◆ **EXERCISE**: Quote verbatim the rows from the beginning of the records through the line containing "pyautogui.click(x=87, y=59)", inclusive.

◆ **GIVEN DATA**:
______
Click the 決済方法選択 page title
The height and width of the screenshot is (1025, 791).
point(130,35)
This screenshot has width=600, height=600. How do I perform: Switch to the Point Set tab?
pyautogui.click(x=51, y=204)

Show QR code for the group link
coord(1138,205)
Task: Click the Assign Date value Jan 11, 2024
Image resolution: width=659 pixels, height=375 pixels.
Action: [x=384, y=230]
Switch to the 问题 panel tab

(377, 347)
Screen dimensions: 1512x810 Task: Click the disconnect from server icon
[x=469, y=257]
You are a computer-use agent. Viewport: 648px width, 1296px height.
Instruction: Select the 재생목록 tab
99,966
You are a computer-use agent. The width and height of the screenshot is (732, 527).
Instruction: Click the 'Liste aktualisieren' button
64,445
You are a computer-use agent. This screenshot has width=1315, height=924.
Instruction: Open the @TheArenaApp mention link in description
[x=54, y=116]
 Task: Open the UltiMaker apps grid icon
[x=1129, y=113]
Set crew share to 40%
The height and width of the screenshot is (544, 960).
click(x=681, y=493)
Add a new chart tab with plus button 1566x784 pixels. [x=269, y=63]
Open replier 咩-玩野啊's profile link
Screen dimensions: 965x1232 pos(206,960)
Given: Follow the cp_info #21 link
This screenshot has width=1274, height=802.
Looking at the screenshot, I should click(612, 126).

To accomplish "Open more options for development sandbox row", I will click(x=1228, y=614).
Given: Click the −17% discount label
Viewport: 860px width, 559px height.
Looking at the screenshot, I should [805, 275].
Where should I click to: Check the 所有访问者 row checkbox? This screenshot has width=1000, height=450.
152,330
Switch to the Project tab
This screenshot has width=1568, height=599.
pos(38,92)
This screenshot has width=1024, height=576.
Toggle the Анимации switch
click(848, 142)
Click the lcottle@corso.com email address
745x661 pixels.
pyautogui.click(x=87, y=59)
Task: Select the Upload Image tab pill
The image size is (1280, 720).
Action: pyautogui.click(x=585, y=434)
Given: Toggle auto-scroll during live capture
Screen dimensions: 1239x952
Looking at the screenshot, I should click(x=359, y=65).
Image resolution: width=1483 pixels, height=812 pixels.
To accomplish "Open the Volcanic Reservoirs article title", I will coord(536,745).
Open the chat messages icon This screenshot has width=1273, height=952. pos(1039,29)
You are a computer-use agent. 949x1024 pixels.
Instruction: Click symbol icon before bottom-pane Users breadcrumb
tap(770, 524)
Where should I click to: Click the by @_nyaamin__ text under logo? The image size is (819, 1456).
______
◆ **EXERCISE RESPONSE**:
Click the 決済方法選択 page title
The height and width of the screenshot is (1025, 791).
point(130,35)
This screenshot has width=600, height=600. How do I perform: Switch to the Point Set tab?
pyautogui.click(x=51, y=204)

Show QR code for the group link
coord(1138,205)
Task: Click the Assign Date value Jan 11, 2024
Image resolution: width=659 pixels, height=375 pixels.
Action: [x=384, y=230]
Switch to the 问题 panel tab

(377, 347)
Screen dimensions: 1512x810 Task: Click the disconnect from server icon
[x=469, y=257]
You are a computer-use agent. Viewport: 648px width, 1296px height.
Instruction: Select the 재생목록 tab
99,966
You are a computer-use agent. The width and height of the screenshot is (732, 527).
Instruction: Click the 'Liste aktualisieren' button
64,445
You are a computer-use agent. This screenshot has width=1315, height=924.
Instruction: Open the @TheArenaApp mention link in description
[x=54, y=116]
 Task: Open the UltiMaker apps grid icon
[x=1129, y=113]
Set crew share to 40%
The height and width of the screenshot is (544, 960).
click(x=681, y=493)
Add a new chart tab with plus button 1566x784 pixels. [x=269, y=63]
Open replier 咩-玩野啊's profile link
Screen dimensions: 965x1232 pos(206,960)
Given: Follow the cp_info #21 link
This screenshot has width=1274, height=802.
Looking at the screenshot, I should click(612, 126).

To accomplish "Open more options for development sandbox row", I will click(x=1228, y=614).
Given: Click the −17% discount label
Viewport: 860px width, 559px height.
Looking at the screenshot, I should [805, 275].
Where should I click to: Check the 所有访问者 row checkbox? This screenshot has width=1000, height=450.
152,330
Switch to the Project tab
This screenshot has width=1568, height=599.
pos(38,92)
This screenshot has width=1024, height=576.
Toggle the Анимации switch
click(848, 142)
Click the lcottle@corso.com email address
745x661 pixels.
pyautogui.click(x=87, y=59)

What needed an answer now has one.